**Exercise inputs:**
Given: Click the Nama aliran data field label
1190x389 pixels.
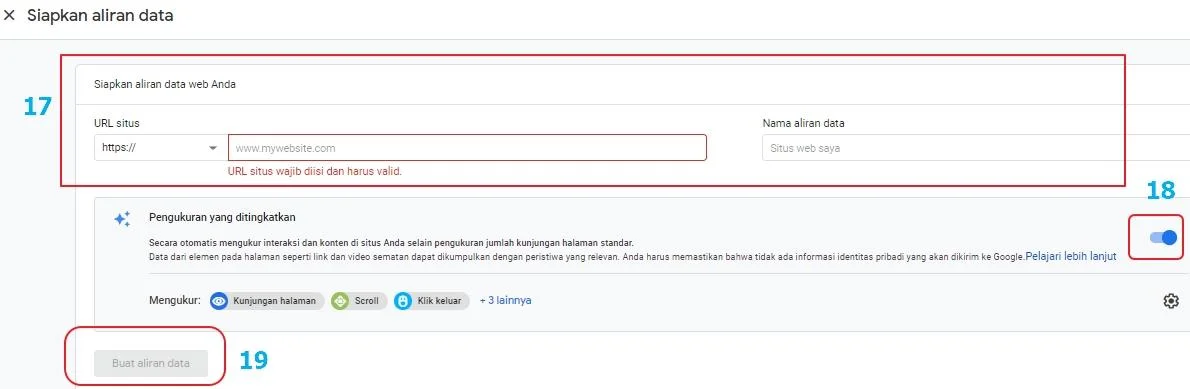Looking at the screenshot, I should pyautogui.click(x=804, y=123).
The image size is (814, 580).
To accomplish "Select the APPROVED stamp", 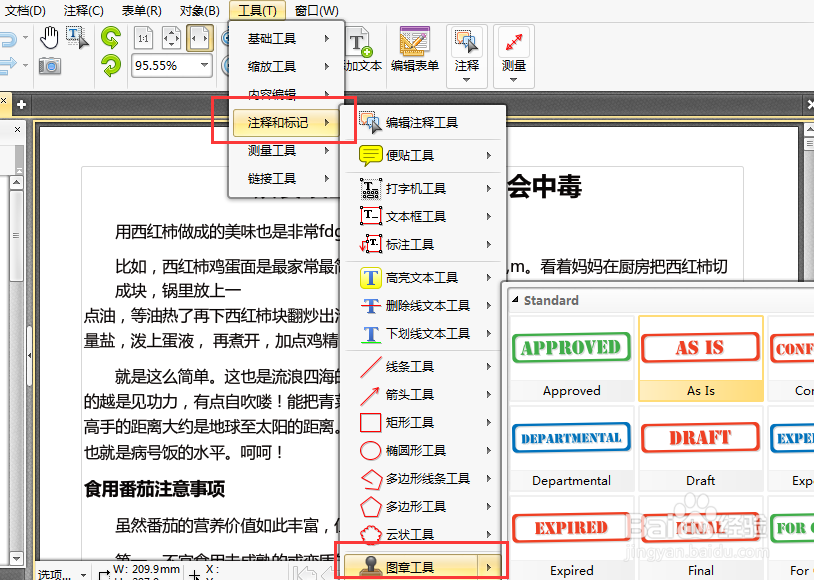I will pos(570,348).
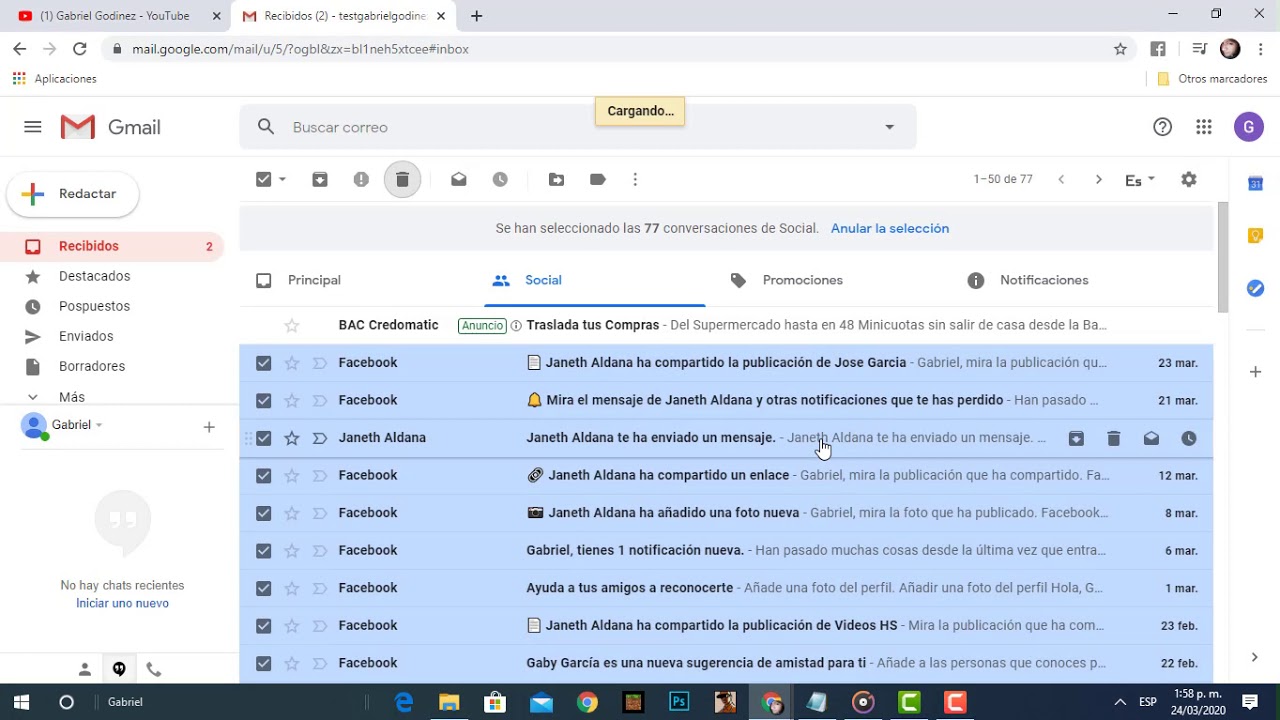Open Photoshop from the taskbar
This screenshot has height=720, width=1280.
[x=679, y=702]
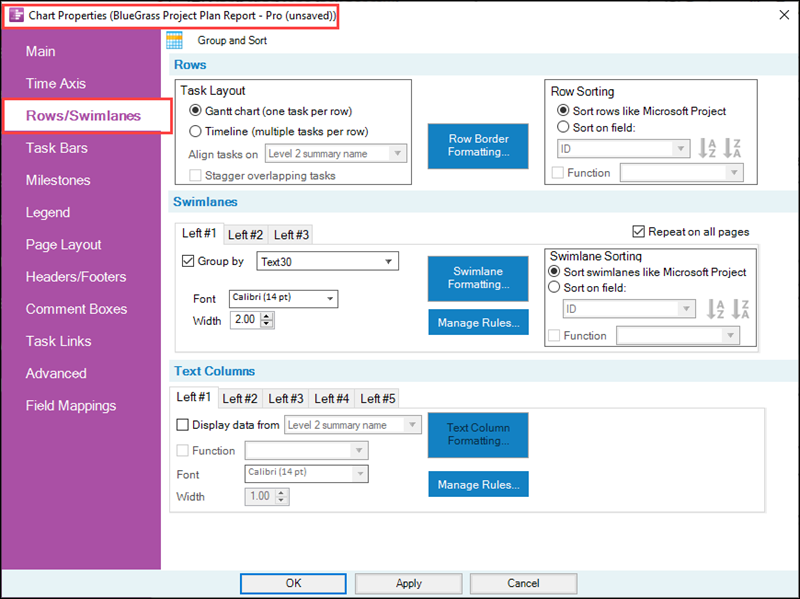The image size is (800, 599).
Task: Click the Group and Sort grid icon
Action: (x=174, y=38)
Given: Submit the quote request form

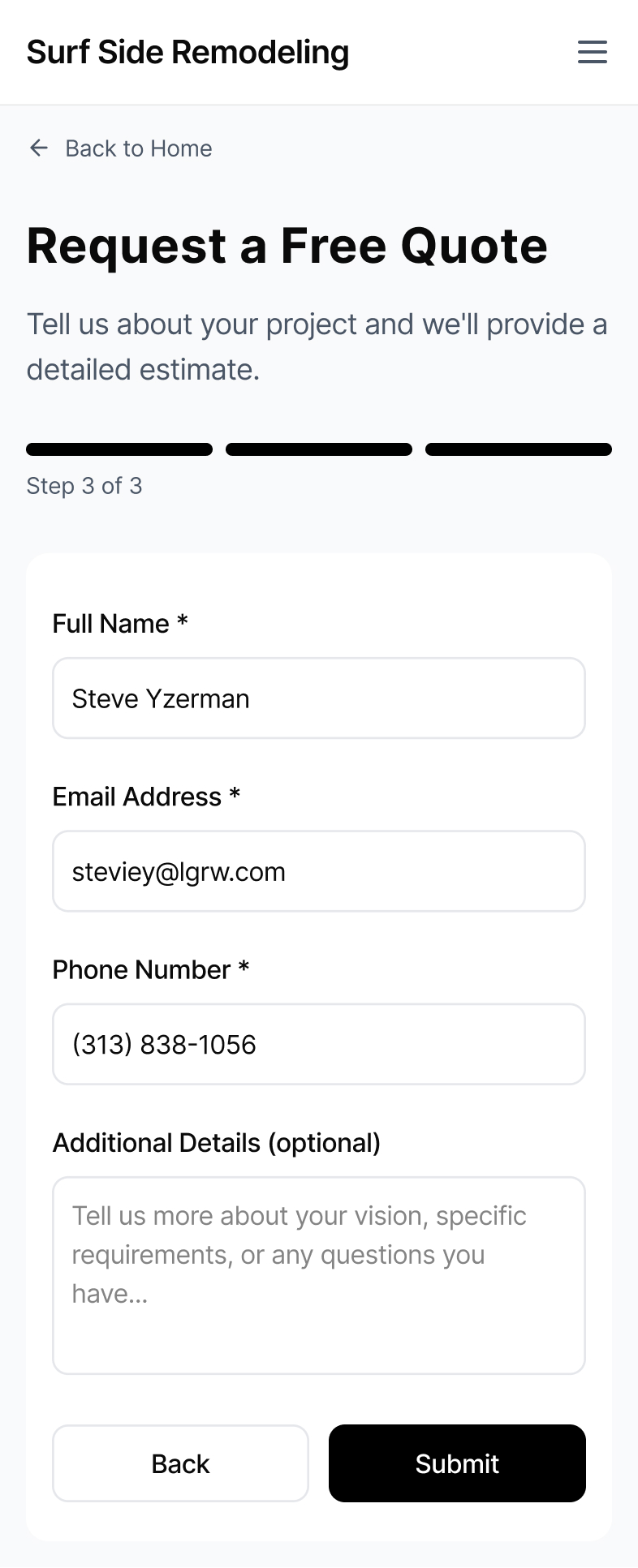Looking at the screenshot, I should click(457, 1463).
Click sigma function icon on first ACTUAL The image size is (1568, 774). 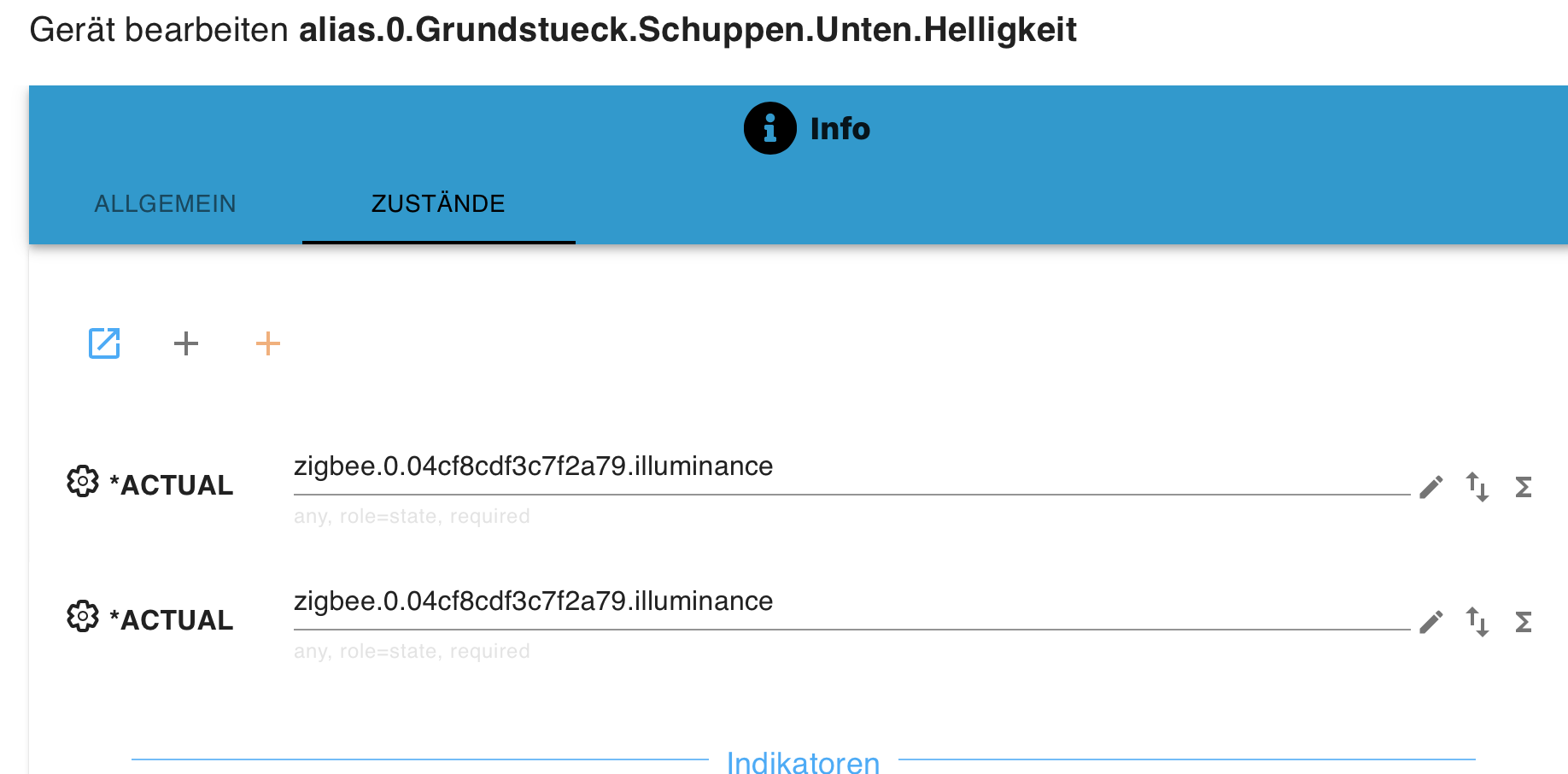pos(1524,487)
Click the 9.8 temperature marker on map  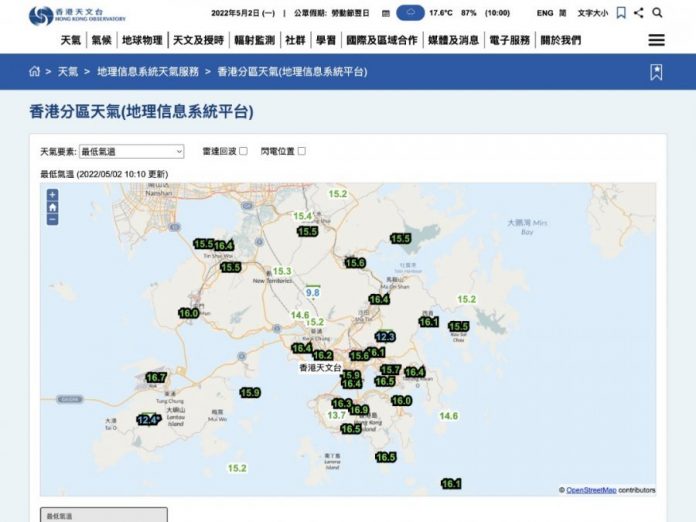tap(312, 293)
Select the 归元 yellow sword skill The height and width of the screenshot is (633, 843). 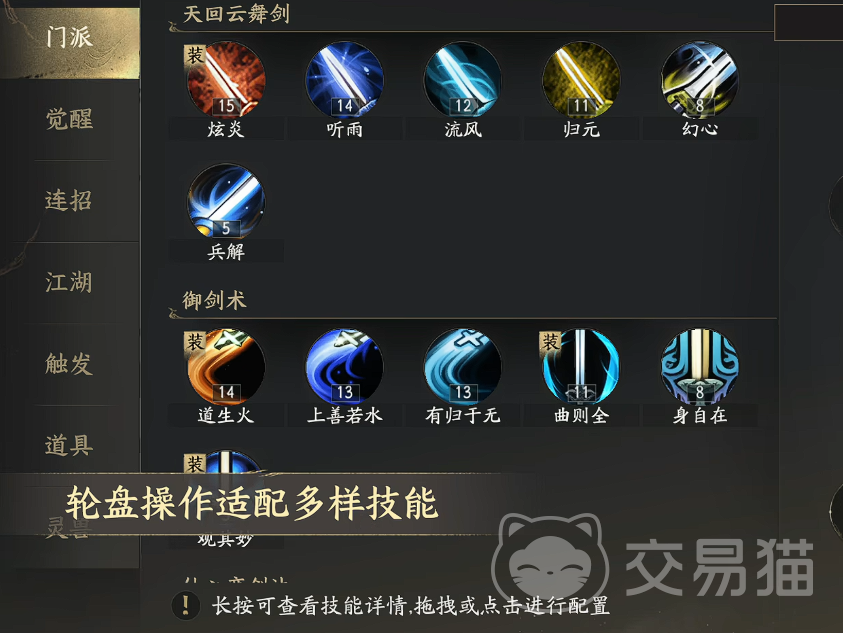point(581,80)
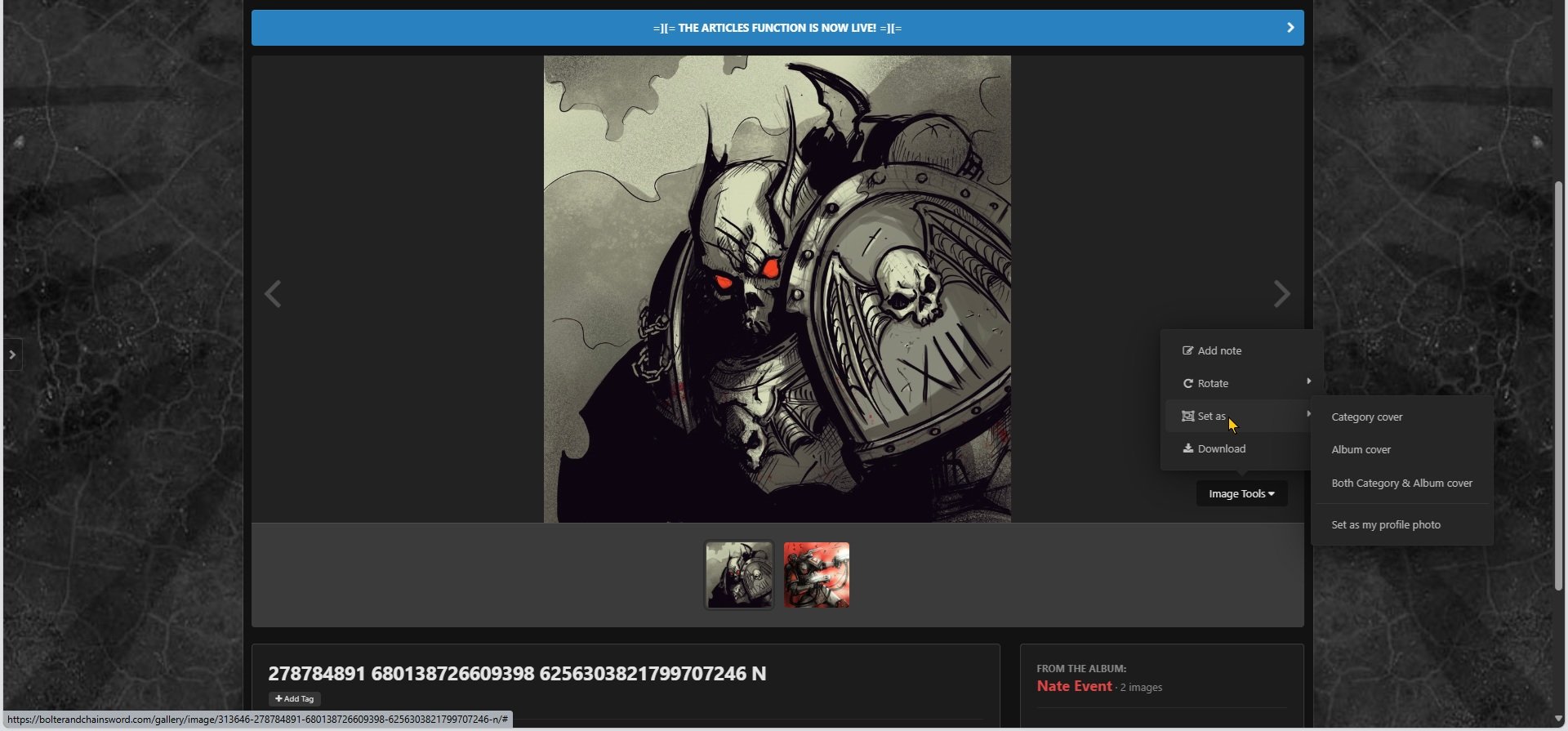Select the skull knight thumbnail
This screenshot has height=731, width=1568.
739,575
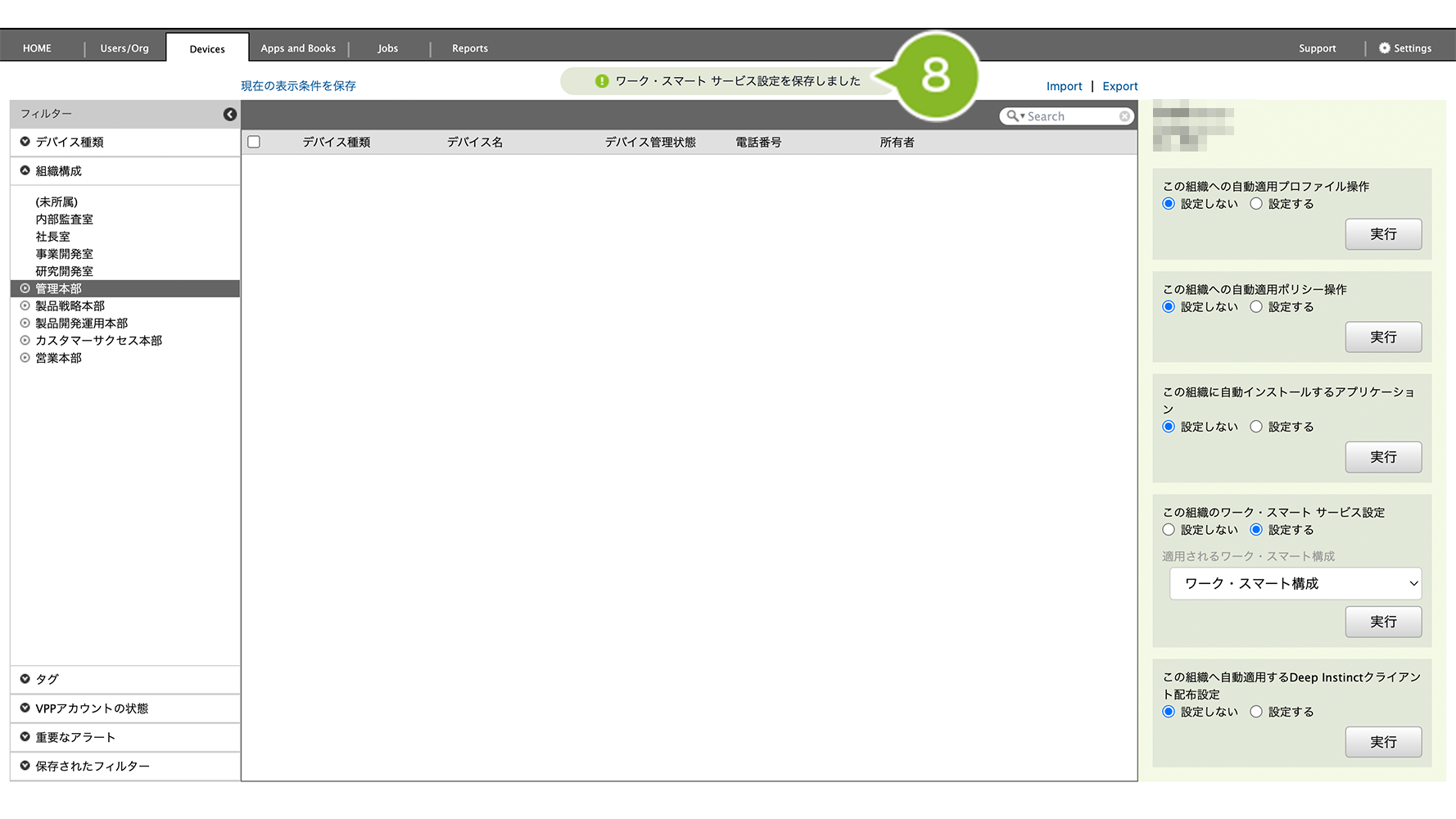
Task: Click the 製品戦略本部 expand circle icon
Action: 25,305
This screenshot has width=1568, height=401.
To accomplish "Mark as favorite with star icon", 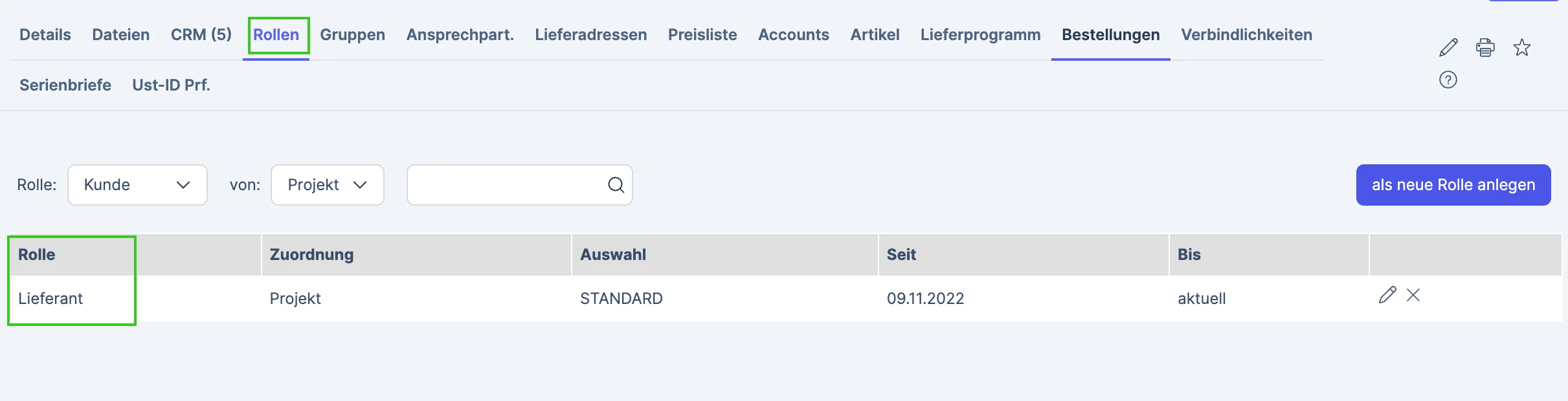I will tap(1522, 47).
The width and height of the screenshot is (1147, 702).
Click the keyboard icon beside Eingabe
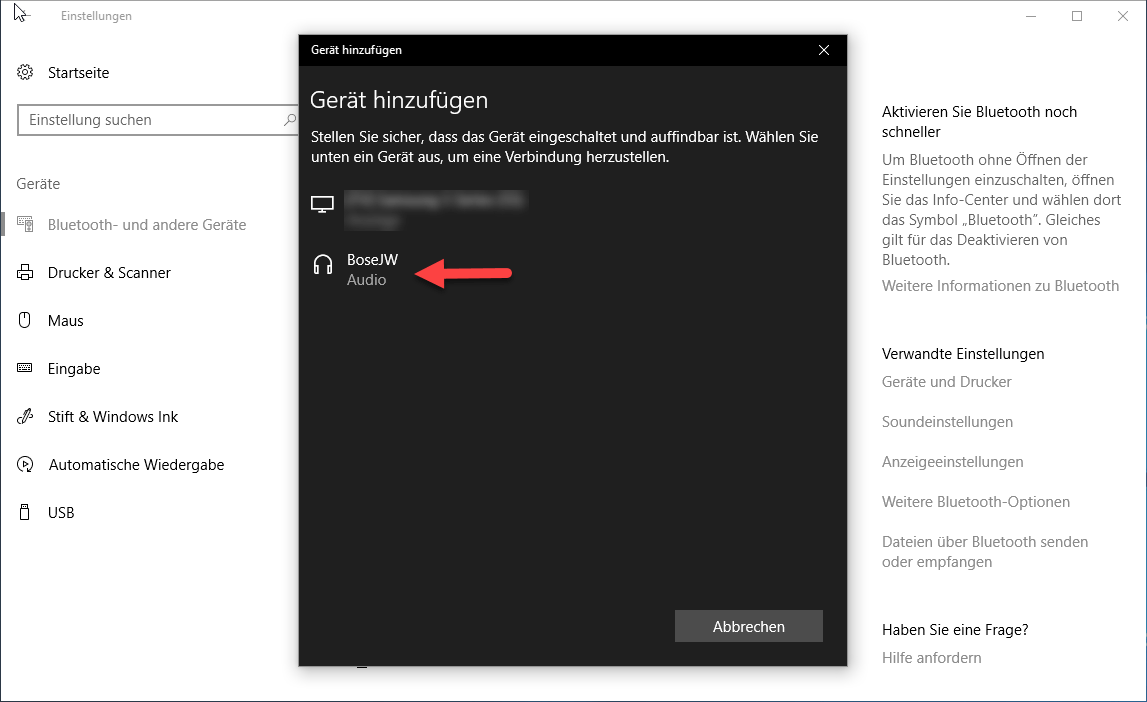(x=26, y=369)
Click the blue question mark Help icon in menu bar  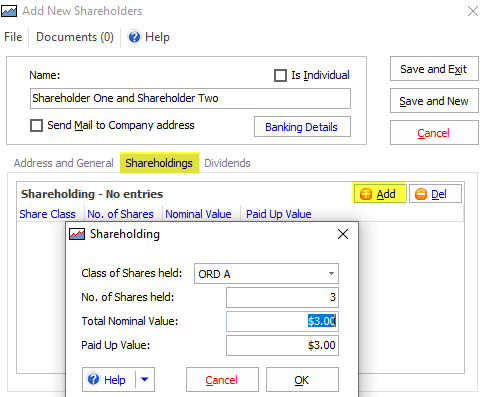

**Exercise:**
Leave out the pictures, and extract exactly the lines from the one with "Click the keyboard icon beside Eingabe" through the end of the records, both ends included.

**Answer below:**
Click the keyboard icon beside Eingabe
(x=26, y=369)
Click the blue question mark Help icon in menu bar  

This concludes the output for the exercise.